D.                 Si les décisions de la Commission sont jugées déraisonnables et renvoyées pour réexamen, les plaintes seront néanmoins rejetées au motif qu’elles sont frivoles compte tenu de l’arrêt Adamson CAF

[50]           Si les décisions de la Commission ont été jugées déraisonnables, je considère néanmoins qu’il est peu probable qu’un résultat différent en découlerait si la question était renvoyée pour réexamen par le commissaire. La méthodologie du Tribunal dans Adamson TCDP, adoptée de Vilven CF, ainsi que ses conclusions factuelles approfondies pour déterminer l’âge de la retraite dans l’industrie canadienne du transport aérien a été confirmée par la Cour d’appel fédérale dans l’arrêt Adamson CAF. Les différences visant les départs à la retraite dans le laps de temps réduit entre celui de 2009 dans les décisions Adamson et celui de 2010 et 2011 dans le cas des demandeurs en l’espèce, combinées au fondement contextuel exhaustif des décisions Adamson seraient prises en considération dans tout réexamen de la décision de ne pas trancher les plaintes. Compte tenu des faits en l’espèce, je vois qu’il y a très peu de chance que le même raisonnement de la Commission soit rejeté lorsque l’argument contre la remise en cause d’une question qui repose sur les mêmes faits a été étayé par l’arrêt Adamson CAF.
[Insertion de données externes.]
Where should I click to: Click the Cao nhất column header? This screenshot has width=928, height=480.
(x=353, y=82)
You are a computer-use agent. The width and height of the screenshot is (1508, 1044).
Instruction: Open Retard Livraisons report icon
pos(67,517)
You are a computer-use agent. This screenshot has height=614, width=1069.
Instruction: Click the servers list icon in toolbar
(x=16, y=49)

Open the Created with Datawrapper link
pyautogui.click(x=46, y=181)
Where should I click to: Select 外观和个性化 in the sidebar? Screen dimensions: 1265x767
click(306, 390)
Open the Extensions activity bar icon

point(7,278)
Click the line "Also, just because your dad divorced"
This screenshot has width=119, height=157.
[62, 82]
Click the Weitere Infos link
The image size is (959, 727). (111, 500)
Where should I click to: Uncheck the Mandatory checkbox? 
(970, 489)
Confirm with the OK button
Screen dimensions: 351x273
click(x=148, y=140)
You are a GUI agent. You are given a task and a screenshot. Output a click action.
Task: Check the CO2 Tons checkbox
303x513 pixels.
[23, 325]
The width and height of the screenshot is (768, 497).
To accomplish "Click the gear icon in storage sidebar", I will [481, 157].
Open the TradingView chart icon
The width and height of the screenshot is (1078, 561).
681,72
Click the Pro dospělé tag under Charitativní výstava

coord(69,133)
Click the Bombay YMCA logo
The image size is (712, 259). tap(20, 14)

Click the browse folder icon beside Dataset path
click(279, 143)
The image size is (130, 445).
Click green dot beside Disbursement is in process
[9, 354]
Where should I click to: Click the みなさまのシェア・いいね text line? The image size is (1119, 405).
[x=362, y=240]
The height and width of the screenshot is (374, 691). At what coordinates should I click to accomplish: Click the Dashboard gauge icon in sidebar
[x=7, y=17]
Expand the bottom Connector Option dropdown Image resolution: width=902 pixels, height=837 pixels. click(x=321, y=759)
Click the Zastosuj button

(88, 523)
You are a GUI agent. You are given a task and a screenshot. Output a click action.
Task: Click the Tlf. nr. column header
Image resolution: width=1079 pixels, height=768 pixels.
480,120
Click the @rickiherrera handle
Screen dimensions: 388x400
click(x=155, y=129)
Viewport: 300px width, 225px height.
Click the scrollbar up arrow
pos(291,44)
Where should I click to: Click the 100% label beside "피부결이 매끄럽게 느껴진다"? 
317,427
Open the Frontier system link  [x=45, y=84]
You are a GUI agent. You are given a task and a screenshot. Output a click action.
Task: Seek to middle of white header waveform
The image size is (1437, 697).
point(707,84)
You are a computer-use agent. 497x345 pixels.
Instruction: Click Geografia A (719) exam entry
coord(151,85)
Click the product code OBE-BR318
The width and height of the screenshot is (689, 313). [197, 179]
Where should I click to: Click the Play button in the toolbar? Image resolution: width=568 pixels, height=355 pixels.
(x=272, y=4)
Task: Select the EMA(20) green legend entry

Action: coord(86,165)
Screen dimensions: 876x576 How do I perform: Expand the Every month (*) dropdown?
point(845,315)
[51]           De plus, je garde à l’esprit les observations des demandeurs au cours des audiences selon lesquelles ils étaient incapables d’obtenir des éléments de preuve à l’appui de leurs arguments sans l’aide du Tribunal pour délivrer des assignations à comparaître en vue de la production des renseignements nécessaires sur l’industrie. En d’autres termes, la possibilité d’obtenir de nouveaux éléments de preuve à l’appui de leurs observations constitue en réalité une « recherche à l’aveuglette », dans la mesure où c’est seulement après que la question a été renvoyée au Tribunal que ces éléments de preuve ont pu être mis au jour, s’ils existaient. Dans de telles circonstances, si les plaintes étaient renvoyées à la Commission pour réexamen, je pense qu’il est très peu probable qu’il existe des éléments de preuve probants que l’âge de 60 ans ne serait pas de nouveau confirmé comme étant l’âge de la retraite dans l’industrie qui concerne les pilotes d’Air Canada.

VIII.         Conclusion

[52]           En résumé, je conclus que les décisions de la Commission dans les présentes demandes appartiennent aux issues possibles acceptables pouvant se justifier au regard des faits et du droit, tout en étant justifiées par des motifs intelligibles et transparents.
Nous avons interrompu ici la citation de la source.